*Textauszug:*
Für BIM werden neue Kompetenzen benötigt, aber baufachliche Kompetenzen bleiben die unverzichtbare Grundlage. Spezielle BIM-Kompetenz bedeutet: Wissen über den Umgang mit Daten und deren elektronische Verarbeitung, Befähigung zum Umgang mit der jeweils entsprechenden Software und zur Bedienung der Endgräte. Das gilt auch für die Baustelle und die Facharbeiter. BIM wird Bestandteil jeder Bauausbildung sein müssen. Der jetzt notwendige Kompetenzaufbau für BIM muss im Rahmen der Weiterbildung erfolgen.

Schließlich: BIM ist ein Kooperationstool. Neu ist aber nicht, dass Kooperation gefordert wird, sondern dass diese Forderung eingehalten werden muss, weil das Modell sonst nicht funktioniert.

*Aufgabenstellung:*
Setze den Text über BIM im Anschluss an seinen letzten Satz fort.

*Materialabschnitt:*
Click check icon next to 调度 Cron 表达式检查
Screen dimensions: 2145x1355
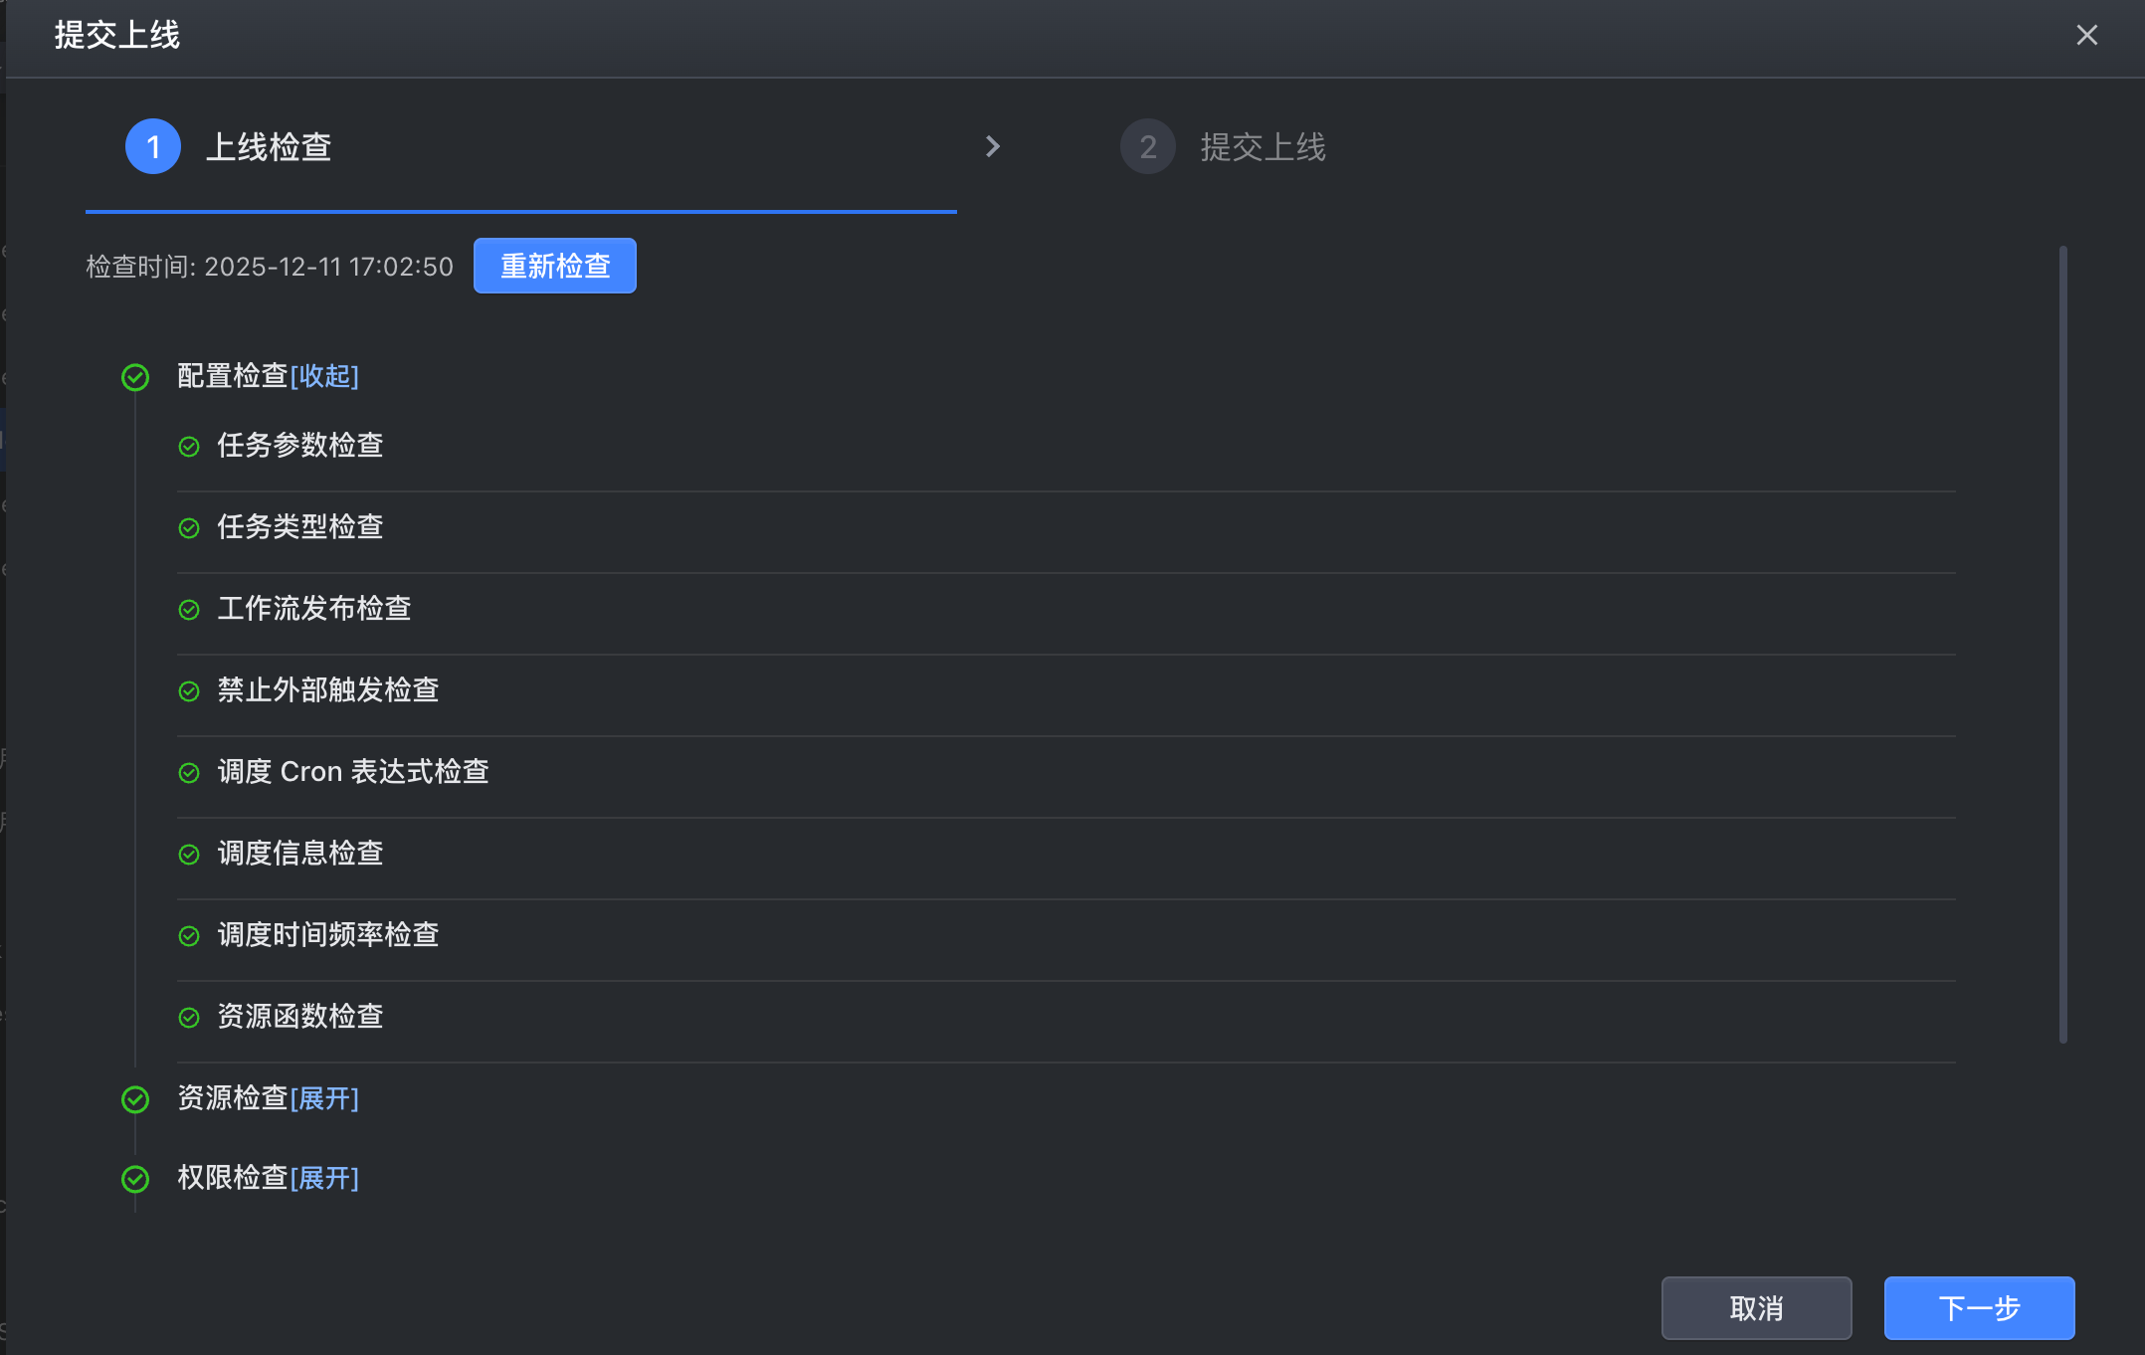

*Lösung:*
[1] Vgl. als Beispiele: Hausknecht, Kerstin; Liebich, Thomas: BIM-Kompendium. Building Information Modeling als neue Planungsmethode. Stuttgart 2016; Przybylo, Jakob: BIM – Einstieg kompakt. Berlin-Wien-Zürich 2015

[2] Gerhard Syben: Folgen des Building Information Modeling für die Arbeit in Bauunternehmen. Bremen 2016. http://www.baq-bremen.de/images/stories/pdf/BAQ_Folgen_der_Arbeit_bei_BIM_20-11-2016.pdf. Die Studie wurde gefördert vom Bauindustrieverband Niedersachsen-Bremen.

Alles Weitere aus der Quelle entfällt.